The above approach is relatively general. We want to use the pytorch library so we need to type it on input and output so that we can maintain our labels. Ideally though we can know exactly the names of the dimensions that are being used so that we can propagate them through.

Interestingly the PyTorch distributions library is written in such a way to make this possible, so it is fun to see what it looks like as a named library.

In [18]:
import torch.distributions as distributions
import seaborn
import matplotlib.pyplot as plt
from namedtensor import ndistributions 

First let's make some parameters for a multivariate normal. and make a distribution.

In [19]:
mu = torch.randn(10, 2)
Sigma = torch.zeros(10, 2, 2)
Sigma[:] = torch.tensor([[1., 0], [0, 1.]])
In [20]:
dist = distributions.MultivariateNormal(mu, Sigma)

Okay, so what happened here?
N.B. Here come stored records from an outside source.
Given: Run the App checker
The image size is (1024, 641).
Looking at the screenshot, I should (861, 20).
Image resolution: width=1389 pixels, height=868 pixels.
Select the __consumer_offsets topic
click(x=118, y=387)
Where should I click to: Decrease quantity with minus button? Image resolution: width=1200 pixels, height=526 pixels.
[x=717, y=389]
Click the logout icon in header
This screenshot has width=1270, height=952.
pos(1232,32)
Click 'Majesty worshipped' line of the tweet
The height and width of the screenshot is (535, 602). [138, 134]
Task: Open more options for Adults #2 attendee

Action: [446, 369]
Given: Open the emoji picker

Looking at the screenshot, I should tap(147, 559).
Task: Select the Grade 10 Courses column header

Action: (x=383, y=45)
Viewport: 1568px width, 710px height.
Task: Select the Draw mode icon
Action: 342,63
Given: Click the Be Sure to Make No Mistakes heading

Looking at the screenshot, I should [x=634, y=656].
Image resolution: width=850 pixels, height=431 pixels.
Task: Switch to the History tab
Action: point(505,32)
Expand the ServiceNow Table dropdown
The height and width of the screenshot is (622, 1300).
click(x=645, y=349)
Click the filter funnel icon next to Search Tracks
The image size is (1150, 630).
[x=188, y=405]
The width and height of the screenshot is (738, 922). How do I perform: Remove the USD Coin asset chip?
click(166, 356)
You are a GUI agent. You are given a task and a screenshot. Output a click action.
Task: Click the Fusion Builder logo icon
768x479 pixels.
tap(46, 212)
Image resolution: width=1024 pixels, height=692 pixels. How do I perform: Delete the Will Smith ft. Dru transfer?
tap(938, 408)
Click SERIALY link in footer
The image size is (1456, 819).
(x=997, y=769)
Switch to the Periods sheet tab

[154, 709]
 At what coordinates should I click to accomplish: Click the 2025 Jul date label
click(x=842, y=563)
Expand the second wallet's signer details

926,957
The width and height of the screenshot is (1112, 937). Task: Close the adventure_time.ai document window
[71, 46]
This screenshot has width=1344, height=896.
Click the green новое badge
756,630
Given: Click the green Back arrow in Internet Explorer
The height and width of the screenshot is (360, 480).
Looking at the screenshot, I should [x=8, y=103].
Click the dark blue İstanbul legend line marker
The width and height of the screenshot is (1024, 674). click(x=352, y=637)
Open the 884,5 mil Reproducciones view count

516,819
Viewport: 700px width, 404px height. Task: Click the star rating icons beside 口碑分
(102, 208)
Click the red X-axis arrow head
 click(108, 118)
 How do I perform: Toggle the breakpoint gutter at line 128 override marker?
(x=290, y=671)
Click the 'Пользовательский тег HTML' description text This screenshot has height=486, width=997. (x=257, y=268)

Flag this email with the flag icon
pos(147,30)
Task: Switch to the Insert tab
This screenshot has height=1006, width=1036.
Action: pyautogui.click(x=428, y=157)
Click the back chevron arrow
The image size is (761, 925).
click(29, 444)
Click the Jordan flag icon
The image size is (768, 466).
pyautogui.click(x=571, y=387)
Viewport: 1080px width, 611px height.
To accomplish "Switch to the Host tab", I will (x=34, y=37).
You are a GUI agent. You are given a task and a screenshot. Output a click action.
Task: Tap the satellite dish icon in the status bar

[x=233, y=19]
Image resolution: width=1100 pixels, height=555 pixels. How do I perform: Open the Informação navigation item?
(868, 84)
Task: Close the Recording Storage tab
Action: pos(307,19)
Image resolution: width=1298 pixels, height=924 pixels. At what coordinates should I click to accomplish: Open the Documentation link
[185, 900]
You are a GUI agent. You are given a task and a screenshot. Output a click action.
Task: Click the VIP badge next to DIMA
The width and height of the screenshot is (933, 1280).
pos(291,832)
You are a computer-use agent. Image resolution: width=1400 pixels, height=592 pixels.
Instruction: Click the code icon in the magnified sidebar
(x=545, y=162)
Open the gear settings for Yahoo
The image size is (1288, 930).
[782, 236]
We made a distribution object that has a bunch of different distributions all combined together. This object has two important properties, its batch shape and its event shape. In particular this is a batch of 10 distributions each over with 2D outputs.

In [21]:
dist.batch_shape, dist.event_shape
Out[21]:
(torch.Size([10]), torch.Size([2]))

Now let's say we want to sample from all of these distributions simultaneously. We can do that with this call.

In [22]:
samples = dist.sample(torch.Size([20, 30]))
samples.shape
Out[22]:
torch.Size([20, 30, 10, 2])

So now we have an object that is 20x30 samples of a 10 batches each of dim 2. This is nice to have, but we have to keep track of events, batches, samples... It gets hard fast.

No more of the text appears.